“Peace is fragile in the Central African Republic today. The story of how the country unraveled remains critically important as the international community struggles to respond appropriately,” HRW emergencies director Peter Bouckaert was quoted as saying in the statement published on the organization’s website.
The Central African Republic has been in conflict since early 2013 following a rebellion by a mainly Muslim rebel group known as Seleka, which began killing civilians, looting and burning homes.
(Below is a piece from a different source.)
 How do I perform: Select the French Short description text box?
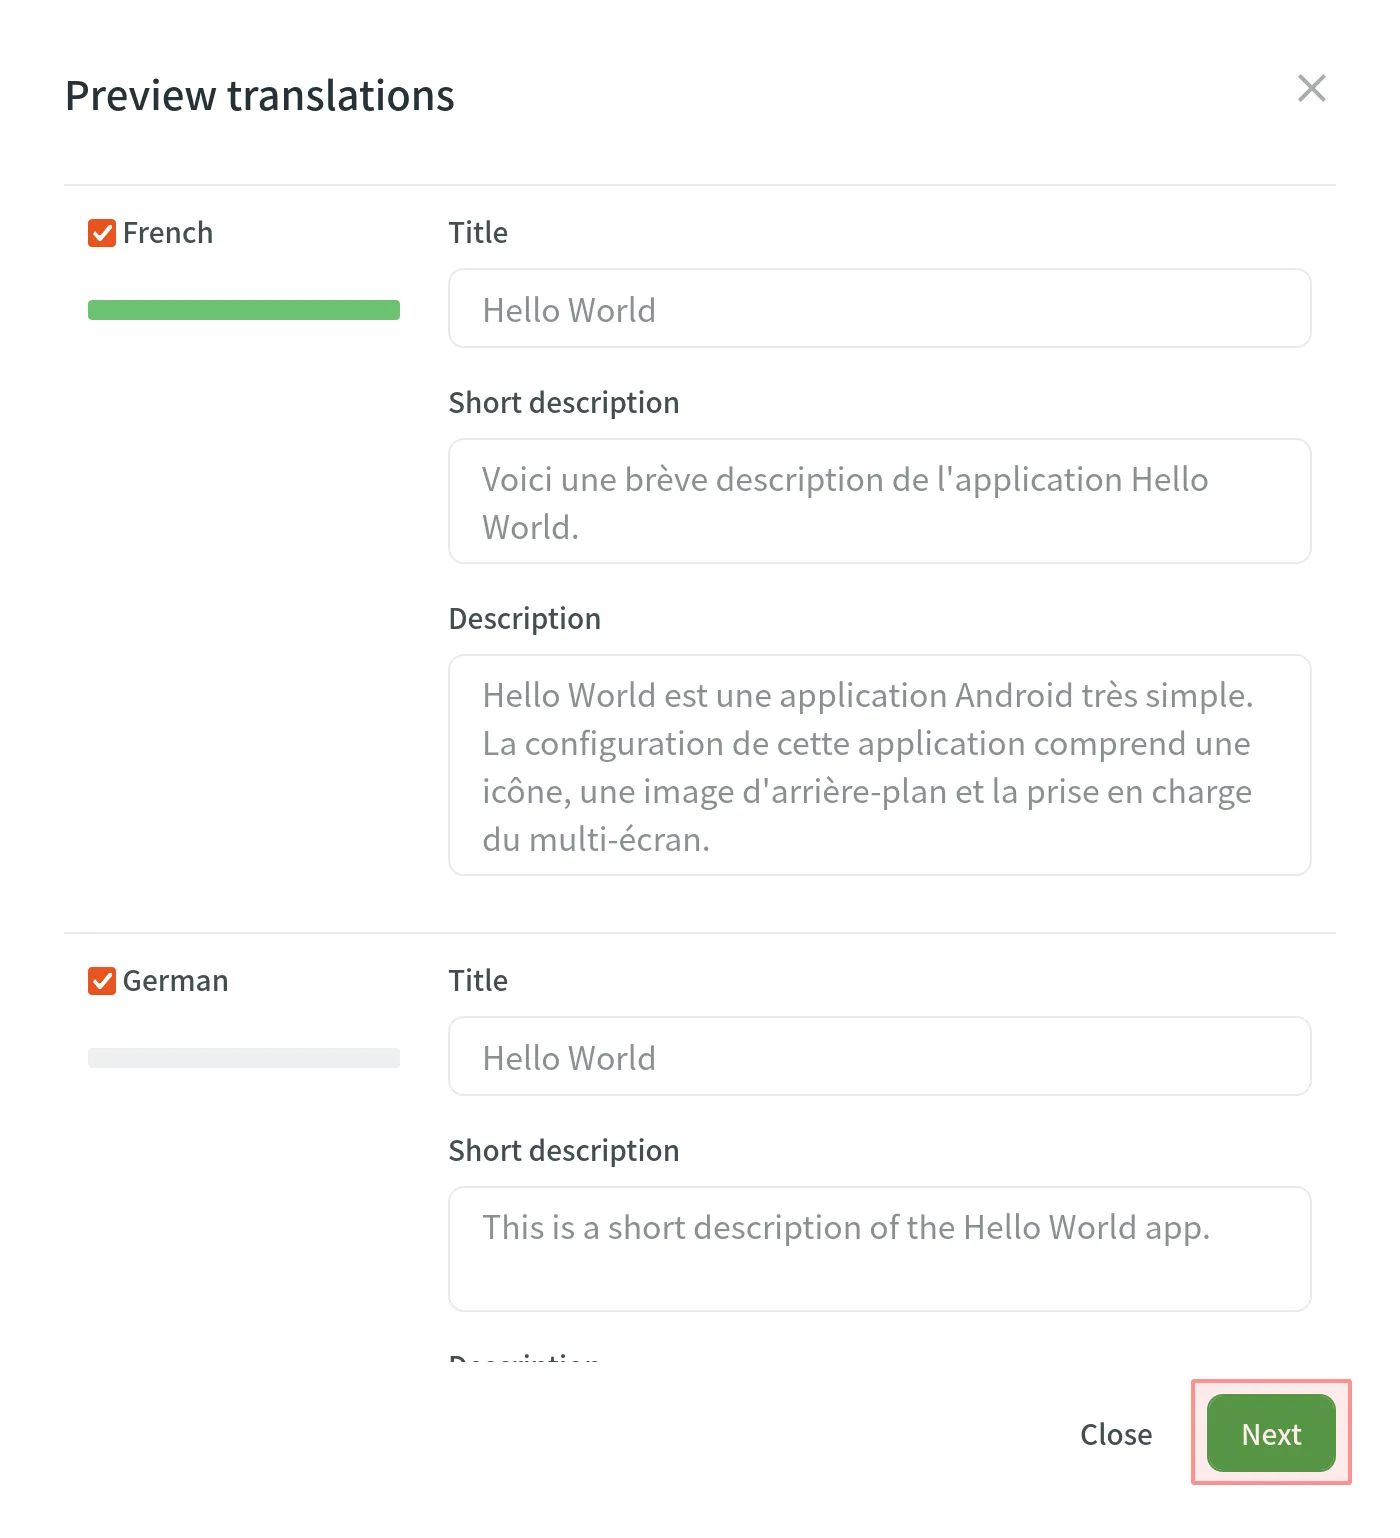tap(879, 500)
As a response to the group’s atrocities, another mainly Christian group, Anti-Balaka, formed and began widespread revenge attacks against Muslims.
To mark the anniversary, HRW released a multimedia feature Tuesday, with an overview of the human rights violations that the watchdog uncovered in 2014.
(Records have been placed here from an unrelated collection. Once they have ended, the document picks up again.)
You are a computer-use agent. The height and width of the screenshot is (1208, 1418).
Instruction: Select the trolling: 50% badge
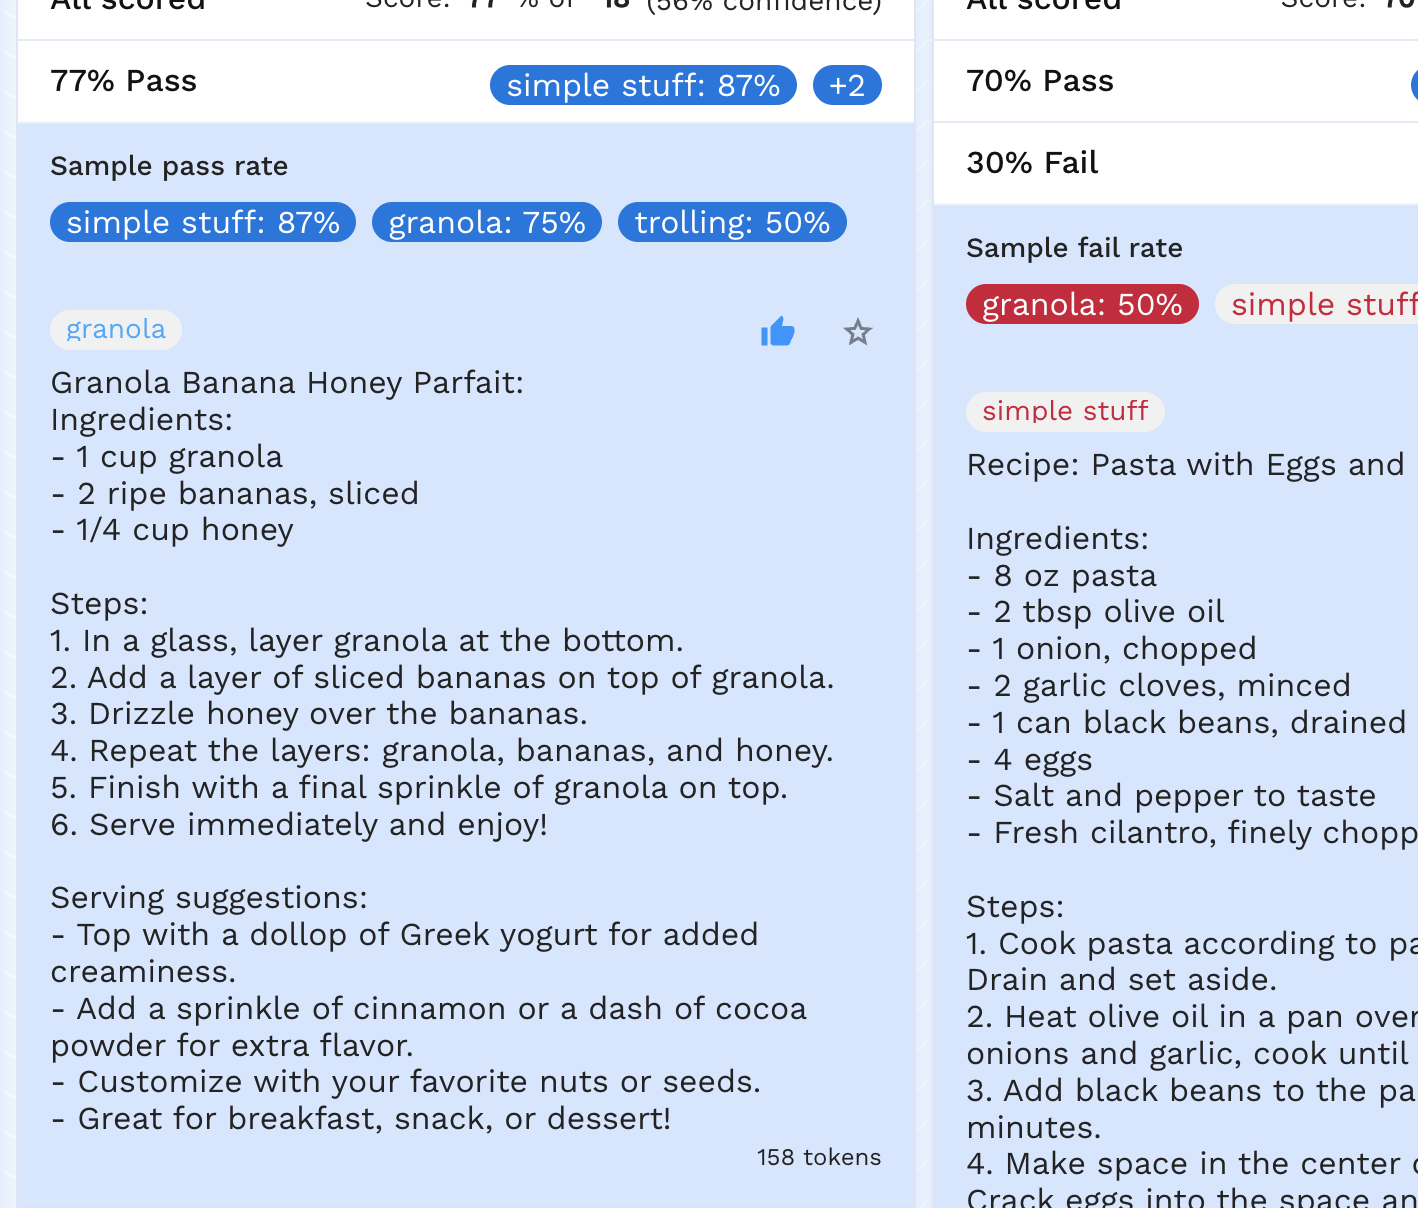tap(732, 222)
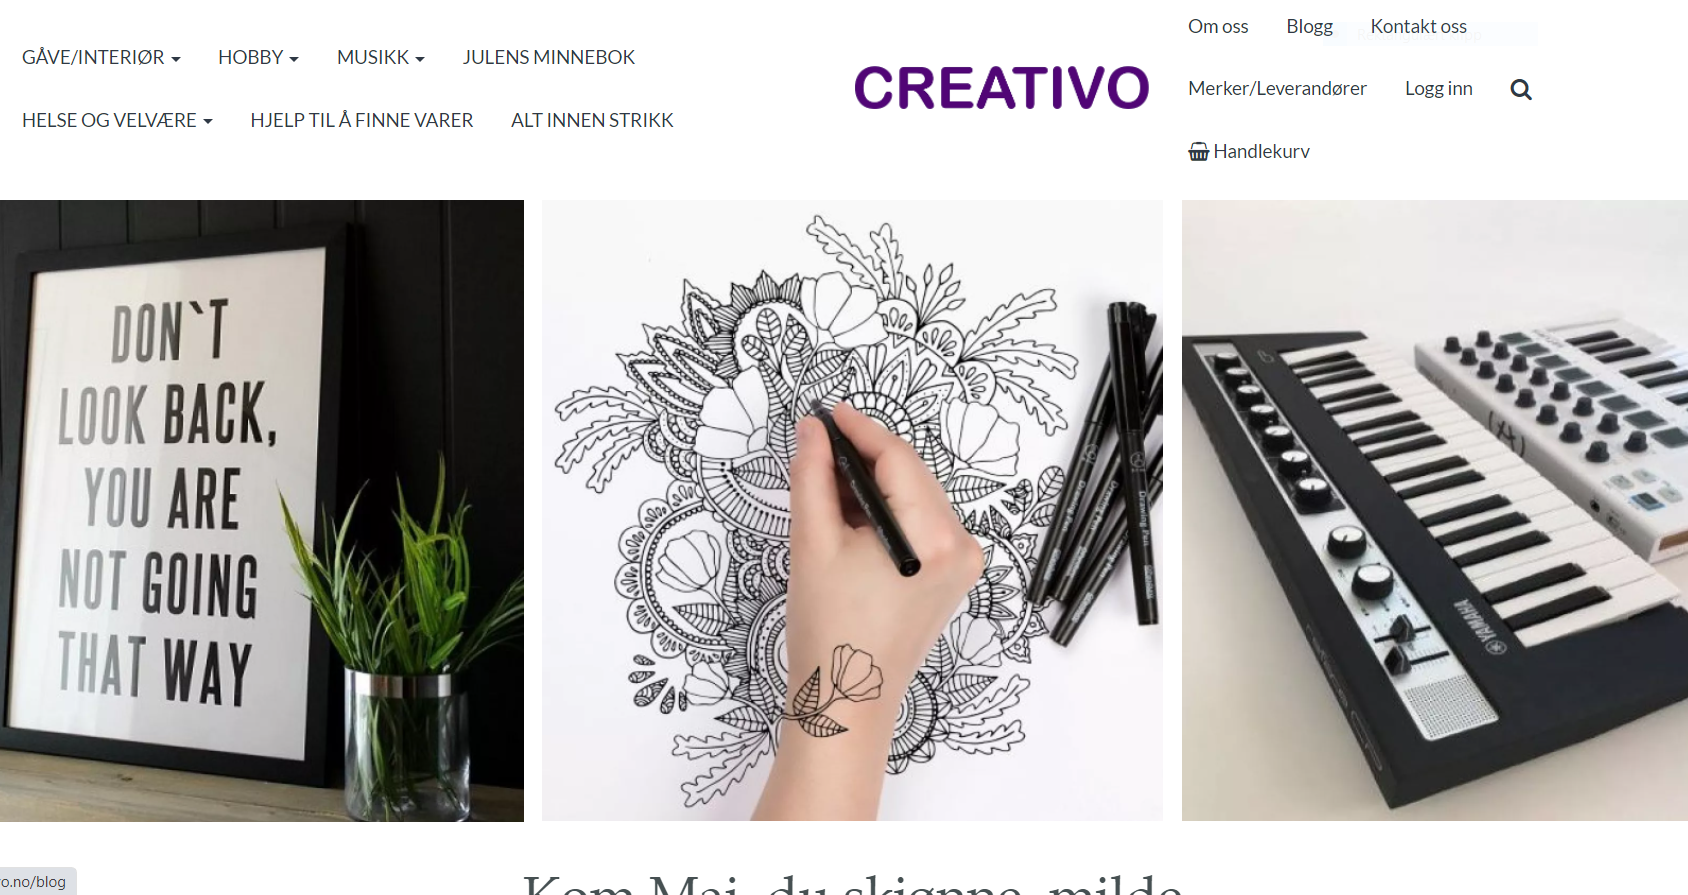Open Merker/Leverandører link
1688x895 pixels.
1277,88
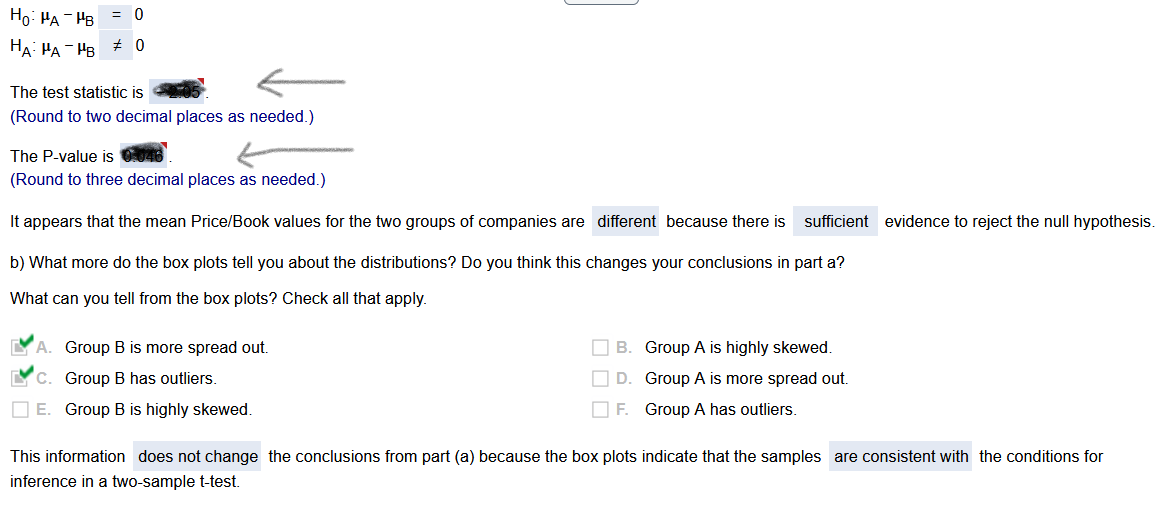Click the 'Round to three decimal places' hint
This screenshot has width=1176, height=515.
(167, 180)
According to HRW’s feature, the war is not a religious conflict, and is rooted in profound corruption and poor governance.
“The violence goes unpunished, allowing aspiring dictators to seize power through bloodshed,” the HRW feature stated.
In one example, the country’s former president Francois Bozize, who was ousted by Seleka rebels and reportedly supported by France for many years, left power with an accumulated $200 million over his ten year rule, according to HRW.
While United Nation peacekeepers are working towards enforcing a ceasefire, those displaced people either fear or are unable to return home. The Central African Republic conflict has killed thousands and left almost half a million people internally displaced as of November estimates.